[Stored data]
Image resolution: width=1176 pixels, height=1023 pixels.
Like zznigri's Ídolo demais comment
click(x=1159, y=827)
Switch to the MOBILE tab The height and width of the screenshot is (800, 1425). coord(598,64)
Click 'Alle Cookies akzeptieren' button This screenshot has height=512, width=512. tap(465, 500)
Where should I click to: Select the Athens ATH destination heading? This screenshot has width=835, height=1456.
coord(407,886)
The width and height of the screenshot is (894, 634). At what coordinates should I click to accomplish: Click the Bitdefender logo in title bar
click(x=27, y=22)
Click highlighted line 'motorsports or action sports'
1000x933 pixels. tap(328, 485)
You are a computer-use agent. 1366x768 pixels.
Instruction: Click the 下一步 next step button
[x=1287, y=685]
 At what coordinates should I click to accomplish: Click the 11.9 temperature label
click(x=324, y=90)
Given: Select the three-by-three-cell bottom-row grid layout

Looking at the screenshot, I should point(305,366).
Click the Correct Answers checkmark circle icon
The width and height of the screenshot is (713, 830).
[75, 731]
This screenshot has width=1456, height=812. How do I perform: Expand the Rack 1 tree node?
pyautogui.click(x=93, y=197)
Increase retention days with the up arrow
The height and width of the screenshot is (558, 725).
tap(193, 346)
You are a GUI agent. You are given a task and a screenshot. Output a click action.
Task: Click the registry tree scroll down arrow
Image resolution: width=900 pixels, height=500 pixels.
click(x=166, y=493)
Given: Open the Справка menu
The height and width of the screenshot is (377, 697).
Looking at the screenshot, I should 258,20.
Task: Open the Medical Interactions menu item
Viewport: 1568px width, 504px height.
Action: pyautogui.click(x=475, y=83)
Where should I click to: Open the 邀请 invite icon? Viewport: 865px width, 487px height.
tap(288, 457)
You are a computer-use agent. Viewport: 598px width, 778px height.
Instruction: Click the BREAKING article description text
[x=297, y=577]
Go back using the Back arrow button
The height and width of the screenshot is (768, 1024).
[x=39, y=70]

Exercise goal - With no line skipped, repeat the records exactly.

Response to this exercise -
Image resolution: width=1176 pixels, height=1023 pixels.
Like zznigri's Ídolo demais comment
click(x=1159, y=827)
Switch to the MOBILE tab The height and width of the screenshot is (800, 1425). coord(598,64)
Click 'Alle Cookies akzeptieren' button This screenshot has height=512, width=512. tap(465, 500)
Where should I click to: Select the Athens ATH destination heading? This screenshot has width=835, height=1456.
coord(407,886)
The width and height of the screenshot is (894, 634). At what coordinates should I click to accomplish: Click the Bitdefender logo in title bar
click(x=27, y=22)
Click highlighted line 'motorsports or action sports'
1000x933 pixels. tap(328, 485)
You are a computer-use agent. 1366x768 pixels.
Instruction: Click the 下一步 next step button
[x=1287, y=685]
 At what coordinates should I click to accomplish: Click the 11.9 temperature label
click(x=324, y=90)
Given: Select the three-by-three-cell bottom-row grid layout

Looking at the screenshot, I should point(305,366).
Click the Correct Answers checkmark circle icon
The width and height of the screenshot is (713, 830).
[75, 731]
This screenshot has width=1456, height=812. How do I perform: Expand the Rack 1 tree node?
pyautogui.click(x=93, y=197)
Increase retention days with the up arrow
The height and width of the screenshot is (558, 725).
tap(193, 346)
You are a GUI agent. You are given a task and a screenshot. Output a click action.
Task: Click the registry tree scroll down arrow
Image resolution: width=900 pixels, height=500 pixels.
click(x=166, y=493)
Given: Open the Справка menu
The height and width of the screenshot is (377, 697).
Looking at the screenshot, I should 258,20.
Task: Open the Medical Interactions menu item
Viewport: 1568px width, 504px height.
Action: pyautogui.click(x=475, y=83)
Where should I click to: Open the 邀请 invite icon? Viewport: 865px width, 487px height.
tap(288, 457)
You are a computer-use agent. Viewport: 598px width, 778px height.
Instruction: Click the BREAKING article description text
[x=297, y=577]
Go back using the Back arrow button
The height and width of the screenshot is (768, 1024).
[x=39, y=70]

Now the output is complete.